NYSE BULLISH PERCENT INDEX TURNS DOWN -- 13 AND 34 WEEK EMAS HAVEN'T CROSSED -- DON'T CONFUSE SHORT- AND LONG-TERM VIEWS -- THE 200-DAY AVERAGE HOLDS THE KEY TO SHORT-TERM MARKET DIRECTION
BPNYA TURNS DOWN FROM OVERBOUGHT TERRITORY ... I recently showed the NYSE Bullish Percent Index (BPNYA) having reached overbought territory over 70. the BPNYA is the percent of NYSE stocks that are in point & figure uptrends. I suggested that a drop below the May trough at 68 could signal a short-term top. Chart 1 shows that downturn has taken place as the breath indicator has fallen to 65% and formed a small "double top" in the process.
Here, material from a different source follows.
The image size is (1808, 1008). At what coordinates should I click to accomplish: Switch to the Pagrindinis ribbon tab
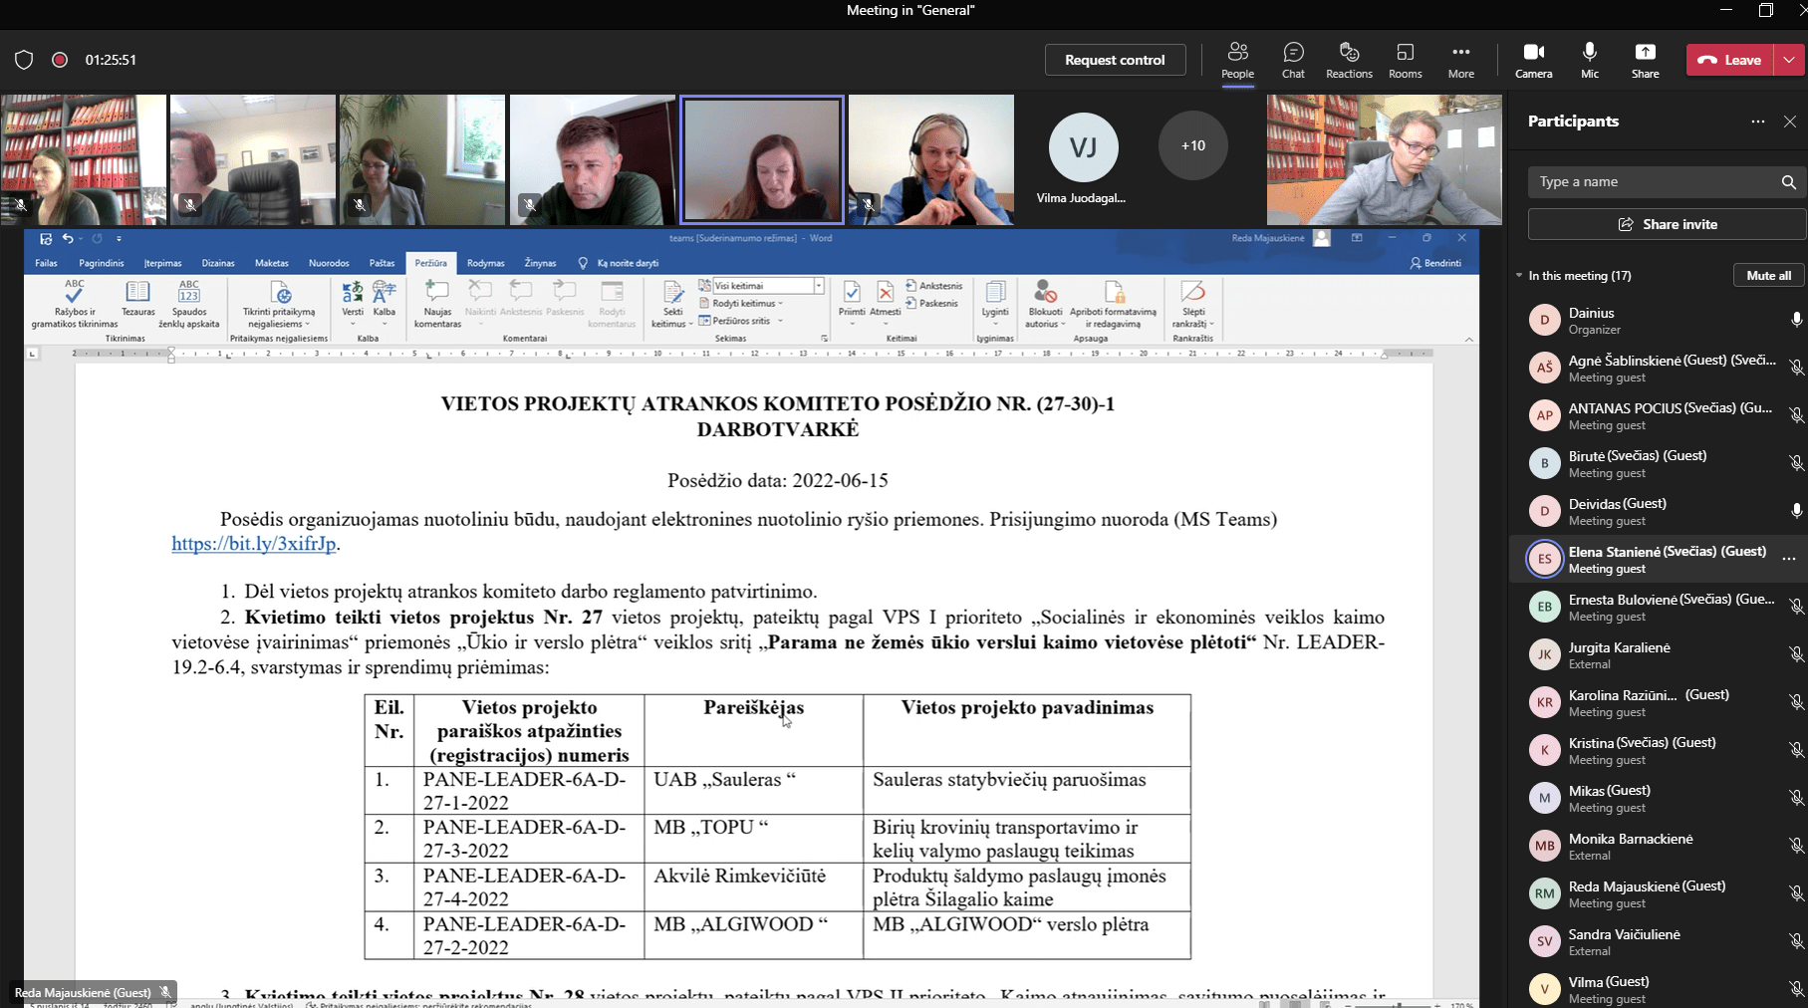point(101,263)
Chart 2 shows the point & figure version of the same indicator. A three-box reversal into the down column also took place this week. That's another sign that the current uptrend is losing some breadth momentum. [Arthur Hill showed a similar downturn in the number of NYSE stocks trading over their 50-day moving averages]. Those are at least two reasons to be a little more cautious at current levels.

Chart 1

Chart 2
WEEKLY EMA LINES HAVEN'T TURNED BULLISH YET ... A couple of readers asked about this week's upside crossing of the 13-week and 34-week moving averages. That did indeed take place. My version of that indicator, however, is based on "exponential" moving averages. Chart 3 shows that no bullish crossing has taken place with the 13- and 34-week EMAs for the S&P 500. That EMA combination has been bearish since the fourth quarter of 2007 with no upside crossings since then.

Chart 3
DON'T CONFUSE SHORT AND LONG TERM TRENDS ... One of our readers complained that my Tuesday message (which called for a downside correction) came two days after writing a bullish analysis of the NYSE Advance-Decline line. The reader is confusing my short-term and long-term views. My message on the previous Friday (based mainly on Elliott Waves) suggested that the key to the trend of the S&P 500 was its ability (or inability) to decisively clear its January peak. I suggested that my work favored a correction from that resistance barrier. Hence, my more negative short-term comments. The point of showing the upside breakout in the NYSE Advance-Decline line was to make the point that any pullback from current levels would be part of a bottoming process (a buying opportunity) as opposed to the end of bear market rally (a selling opportunity). A more careful reading of my recent messages will bear out those views. While I've turned more cautious on the market's "short-term" trend, I continue to believe that the market's "long-term" trend is more positive.

Chart 4
MOVING AVERAGE LINES HAVE HELD SO FAR ... So far, the 200-day moving average (red line) has acted as a support level for the S&P 500 as shown in Chart 5. That's a good sign for as long as it continues (although the 50-day ma remains lower than the 200-day and the latter is still dropping). The hourly bars in Chart 6 (as of noon on Friday) show the S&P 500 SPDRS (SPY) meeting overhead resistance ranging from 92.76 to 93.19 (927-930 in the S&P 500). The late week bounce has come on light volume. Failure to clear that initial resistance barrier near 93 could result in another test of Wedneday's low and the 200-day average. Needless to say, the ability (or inability) of the 200-day ma to hold will determine whether or not a more serious pullback is in the offing.